Aluminium is a perfect material for the circular economy: It is strong, light, durable and infinitely recyclable when done in the right way. Most aluminium producers offer recycled aluminium as greener alternatives to meet your needs in a more sustainable way.
However, not all recycling is equal in terms of its environmental impact – it depends where the material comes from, and whether it has lived a useful life in a product before. What makes it complicated is that aluminium companies have different ways of calculating the environmental impact of their materials. There is no common standard that can guide buyers, designers, architects and engineers when it comes to the sustainability of recycled aluminium.
Let me explain.
To understand if your recycled aluminium is better for the environment, you need to know where the material originally comes from. The higher the recycled post-consumer content in aluminium, the lower the carbon footprint.
If your recycled aluminium is from recycled beverage cans or discarded car parts, its CO2 footprint is close to zero, as recycling aluminium only requires 5% of the energy it takes to produce it the first time around. Post-consumed scrap is therefore the greenest recycled aluminium.
Aluminium can also be recycled from production waste, or pre-consumer scrap. And it makes sense to bring this material back into the loop instead of leaving it at the scrap yard. However, as this aluminium has never been used in a product and had a useful life before, it carries with it the same CO2 footprint as the original aluminium – plus 5% from the recycling process.
Ask what’s inside your recycled aluminium
What you need to be aware of when you buy recycled aluminium is therefore that some companies put pre- and post-consumer scrap in the same basket. This incentivizes the production of waste and allows for aluminium with a high carbon footprint to come out as scrap with zero carbon footprint.
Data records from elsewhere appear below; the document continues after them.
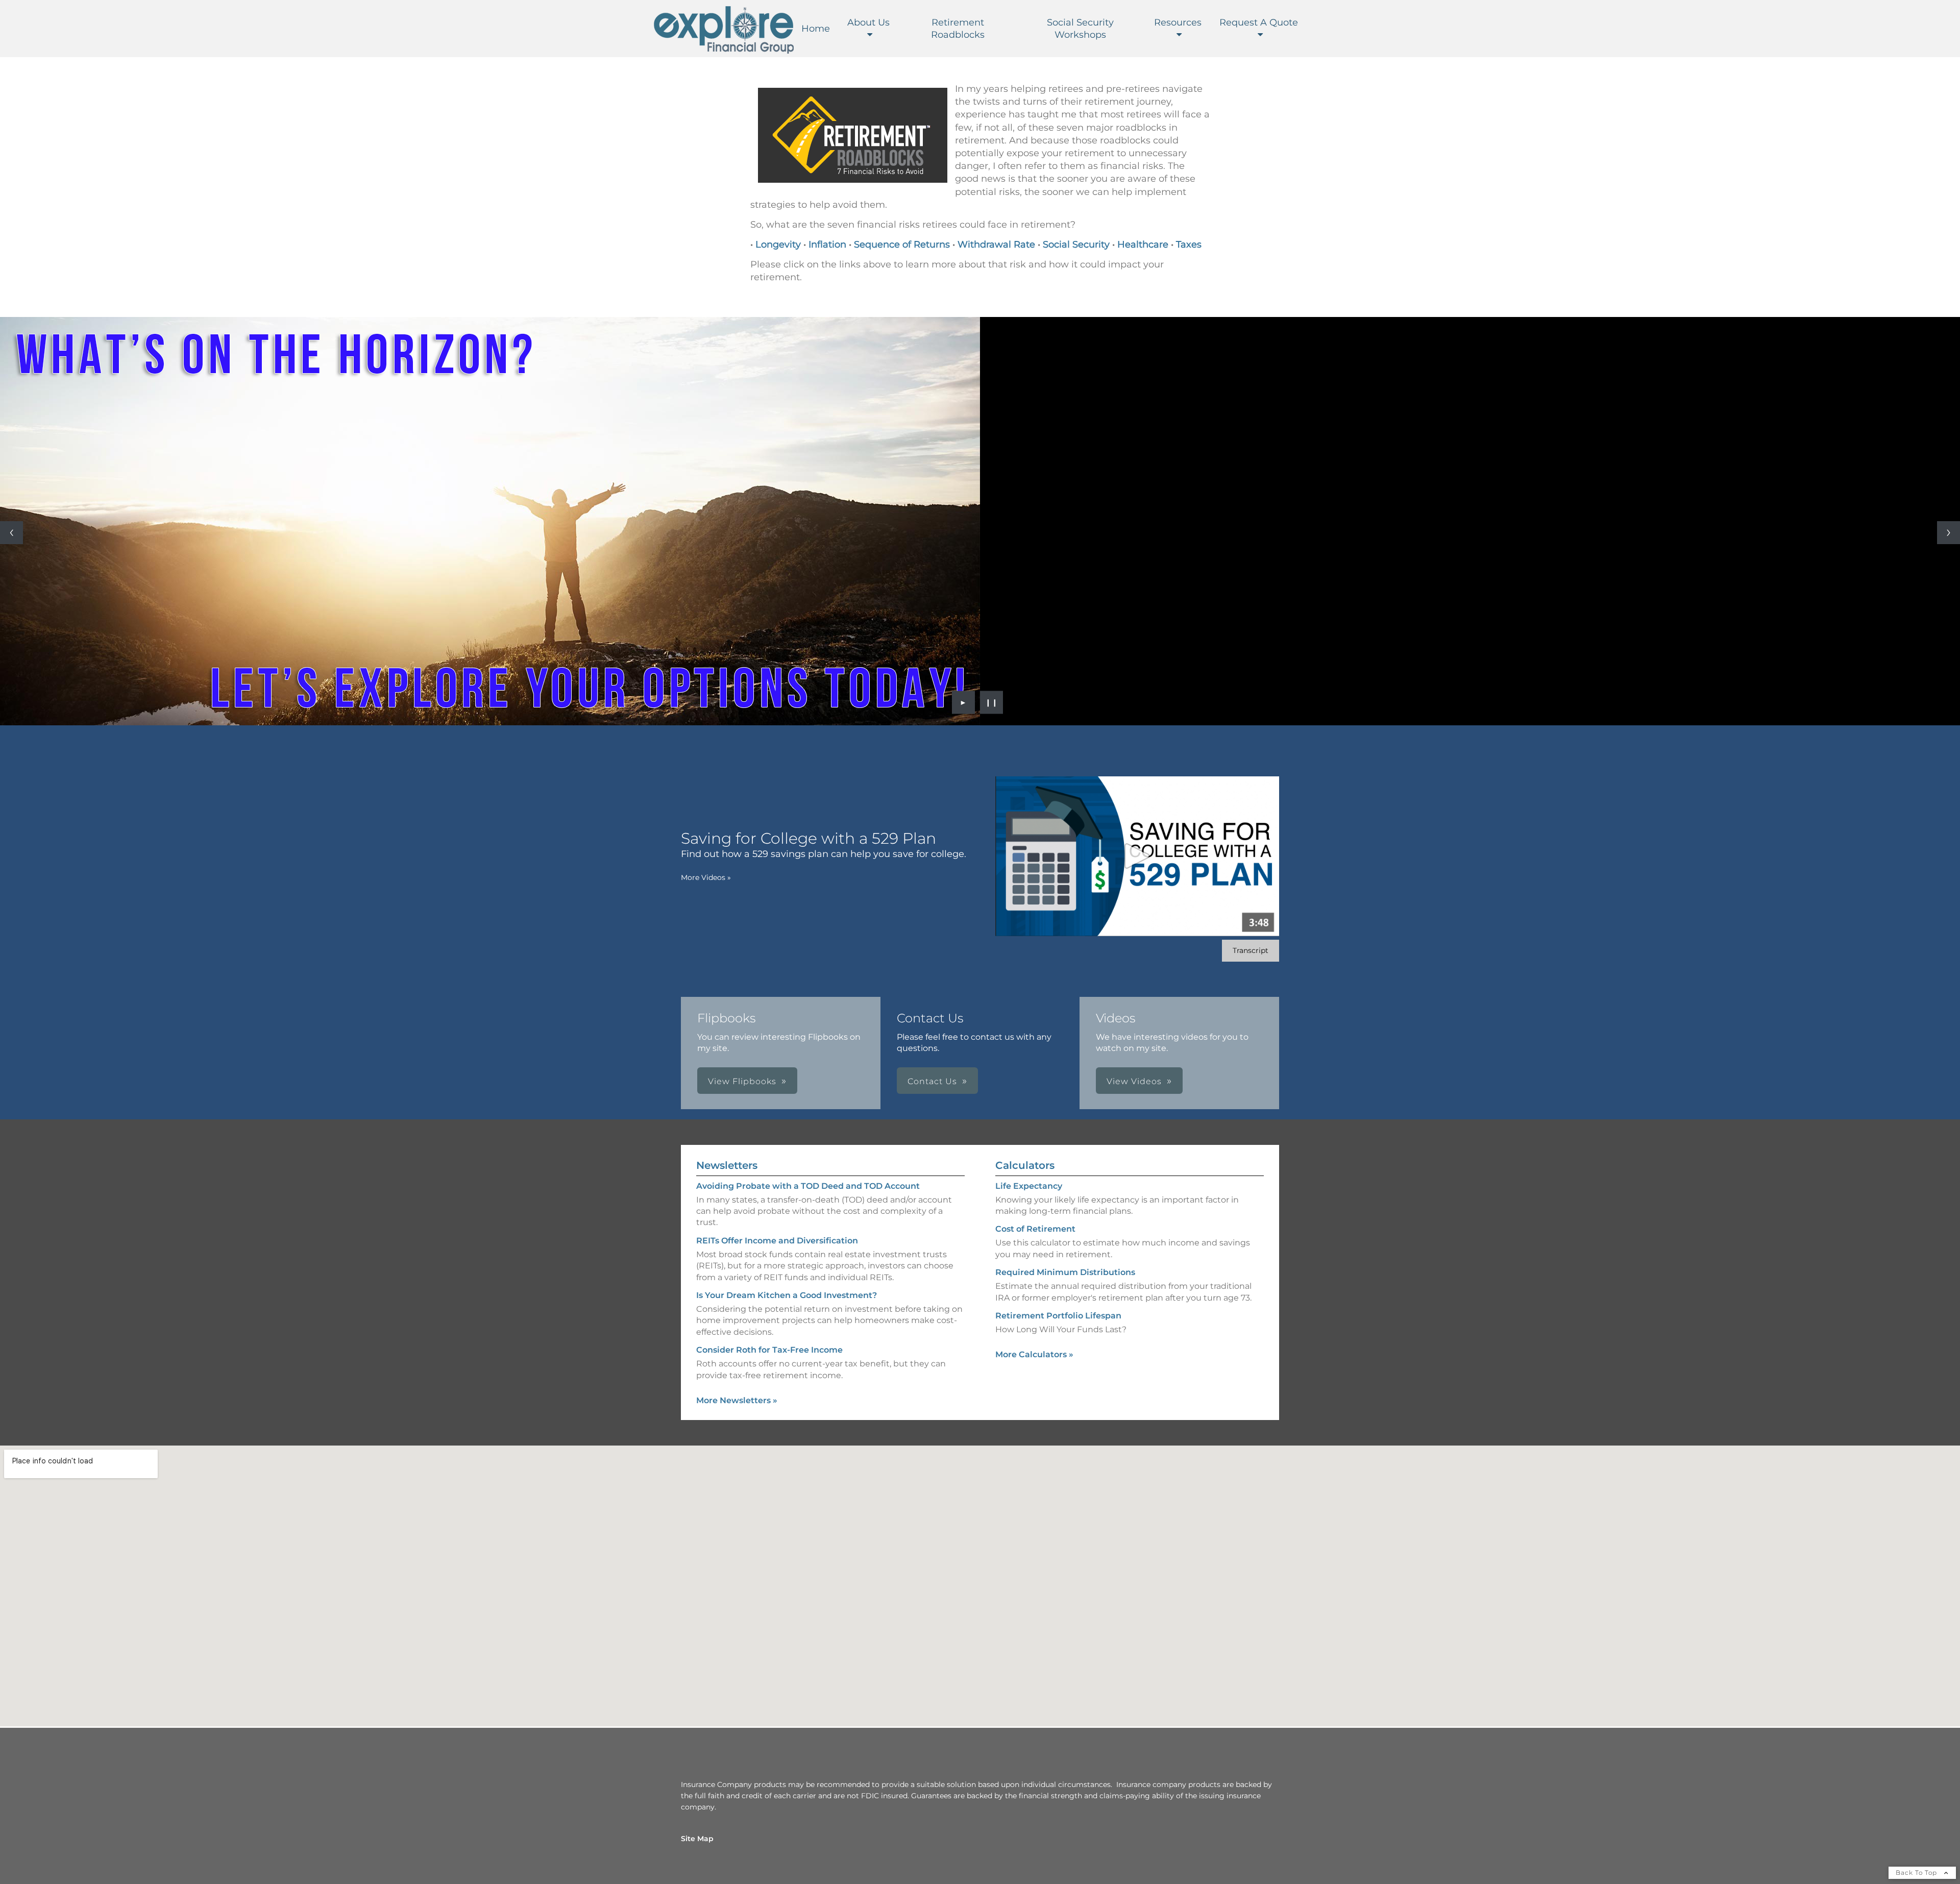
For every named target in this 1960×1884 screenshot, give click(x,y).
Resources (1178, 22)
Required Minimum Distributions (1065, 1272)
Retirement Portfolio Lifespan (1058, 1315)
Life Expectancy (1028, 1186)
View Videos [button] (1134, 1081)
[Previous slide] (11, 532)
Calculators (1025, 1165)
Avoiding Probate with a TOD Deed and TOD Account (808, 1186)
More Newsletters (736, 1400)
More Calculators (1034, 1354)
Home (815, 28)
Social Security (1076, 244)
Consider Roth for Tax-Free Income (769, 1350)
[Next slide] (1948, 532)
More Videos (706, 877)
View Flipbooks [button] (742, 1081)
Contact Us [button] (932, 1081)
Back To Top (1917, 1872)
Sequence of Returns (903, 244)
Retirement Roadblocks (958, 28)
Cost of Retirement (1035, 1229)
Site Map (697, 1838)
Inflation (827, 244)
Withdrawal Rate (996, 244)
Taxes (1189, 244)
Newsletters (726, 1165)
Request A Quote (1258, 22)
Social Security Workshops (1080, 28)
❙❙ (991, 702)
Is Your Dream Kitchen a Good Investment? (786, 1295)
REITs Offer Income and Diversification (777, 1240)
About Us (868, 22)
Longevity (778, 244)
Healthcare (1142, 244)
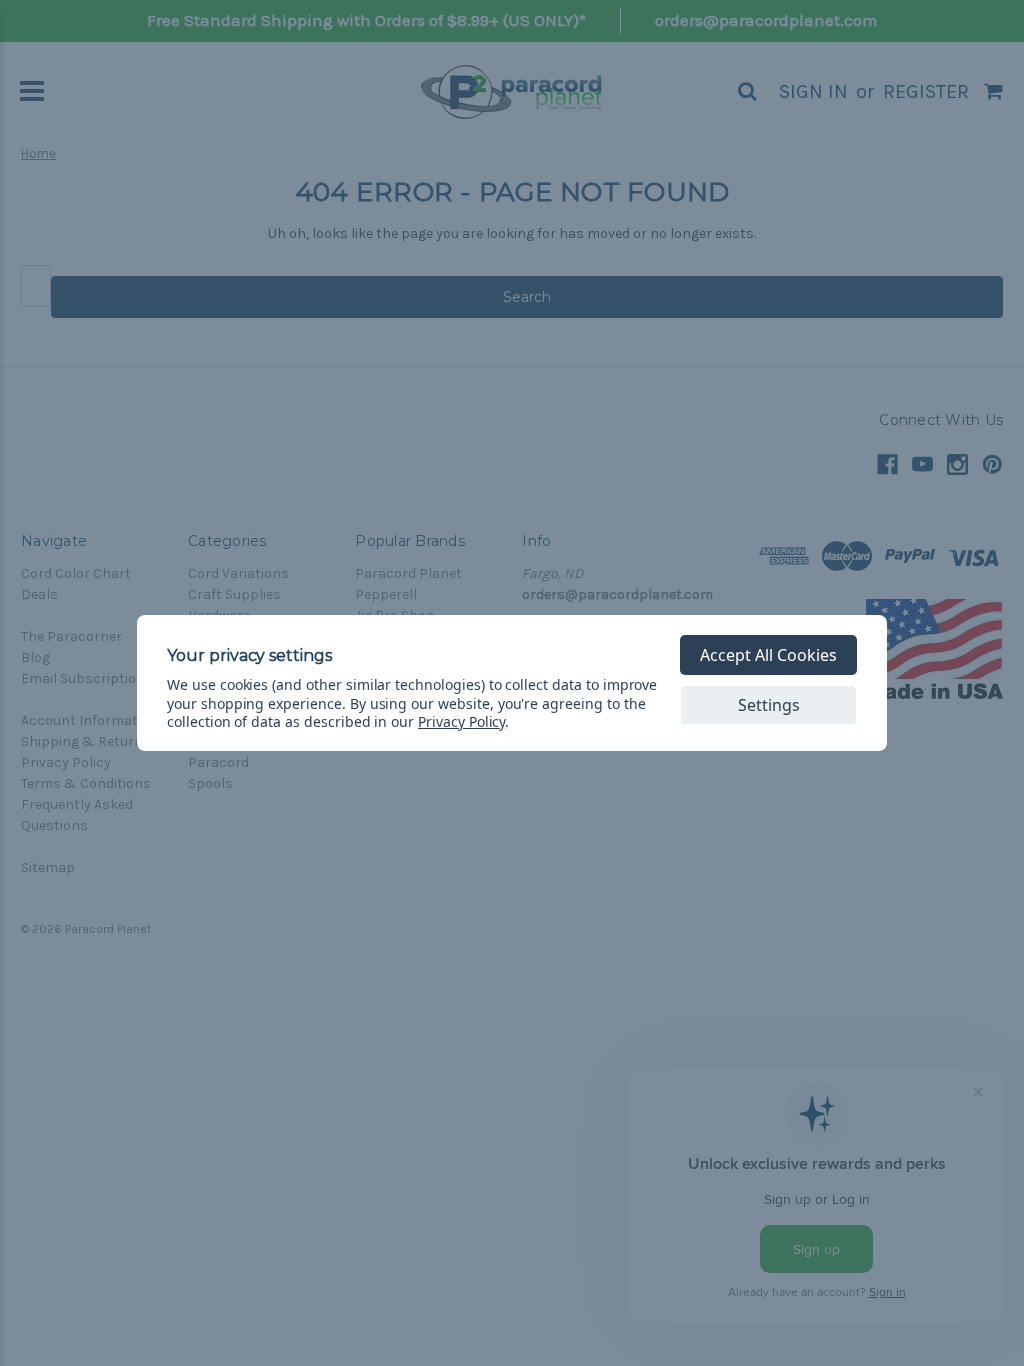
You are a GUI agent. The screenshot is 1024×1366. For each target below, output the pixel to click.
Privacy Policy (461, 721)
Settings (769, 705)
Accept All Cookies (768, 655)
For example, if the aluminium was produced with coal power, the footprint will not disappear just by recollecting production waste and putting it back in the melting oven.
That is why, as a customer of recycled aluminium (or any other material), you should always ask:
- What is the CO2 footprint of my product?
- How do you calculate the CO2 footprint?
- How do you document the product you sell?
In addition, if your product comes with an Environmental Product Declaration (EPD) the document should describe the shares of pre- and post-consumer scrap, alongside the global warming potential (the “CO2 footprint”) and the additional environmental impacts of the product.
Information with transparency on methods and calculation is key to give you the full overview of the actual environmental impact of your recycled aluminium.